Formalin-fixed, paraffin-embedded sections (4 μm) were deparaffinized in xylene, rehydrated in alcohol, and transferred to PBS. Antigen retrieval was performed with target retrieval solution (Dako). Sections were washed three times with PBS (5 min each) and incubated for 20 min at room temperature with protein blocking solution containing 5% normal horse serum and 1% normal goat serum. The blocking solution was removed and the sections were incubated for 24 h at 4°C with a 1:400 dilution of rabbit polyclonal anti–mouse iNOS antibody (Transduction Laboratories) or a rabbit antipan cytokeratin antibody (Dako). Tissue sections were washed once with PBS containing 0.01% Brij and twice with PBS (5 min each). Sections were then incubated with protein blocking solution (above) for 10 min at room temperature. The blocking solution was removed, and the sections were incubated with a 1:400 dilution of FITC-conjugated goat anti–rabbit secondary antibody (Cappel) for 1 h at room temperature. Sections were washed once with PBS containing 0.01% Brij and twice with PBS (5 min each). Cell nuclei were stained with 10 mg/ml PI for 10 min and washed three times with PBS (5 min each). Cover slips were mounted using Prolong (Molecular Probes). Immunofluorescence microscopy was performed using a 40× objective (ZeissPlan-Neofluar) on an epifluorescence microscope equipped with narrow bandpass excitation filters mounted in a filter wheel (Ludl Electronic Products) to individually select for green and red fluorescence. Images were captured using a chilled CCD camera (Hamamatsu) on a PC computer. Images were further processed using Adobe Photoshop software (Adobe Systems).

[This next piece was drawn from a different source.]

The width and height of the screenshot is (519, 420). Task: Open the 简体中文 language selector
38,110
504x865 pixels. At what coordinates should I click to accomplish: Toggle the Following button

The laser scanning cytometer (LSC; CompuCyte Corporation) is an instrument designed to enable fluorescence-based quantitative measurements on tissue sections or other cellular preparations at the single cell level. The instrument consists of a base unit containing an Olympus BX50 fluorescent microscope and an optics/electronics unit coupled to argon and HeNe laser support elements and a computer. We used the instrument to determine the total number of TUNEL-positive, iNOS-positive, or cytokeratin-positive cells in whole lung sections. Cell nuclei in lung sections were first contoured by PI staining (red), and cells positive for iNOS or TUNEL were subsequently analyzed for emitted green fluorescence. The number of positive cells and the relative levels of green fluorescence within each cellular contour were automatically processed by CompuCyte software to generate a list of properties for that cell. Results are expressed as total number of cells expressing iNOS, cytokeratin, or TUNEL per mouse lung section and the mean level of iNOS expression per cell.

All statistical analyses were performed with SPSS software. Values are presented as mean ± SEM. Experiments with statistical treatment included an independent sample t test. Differences between values were considered significant for P < 0.05.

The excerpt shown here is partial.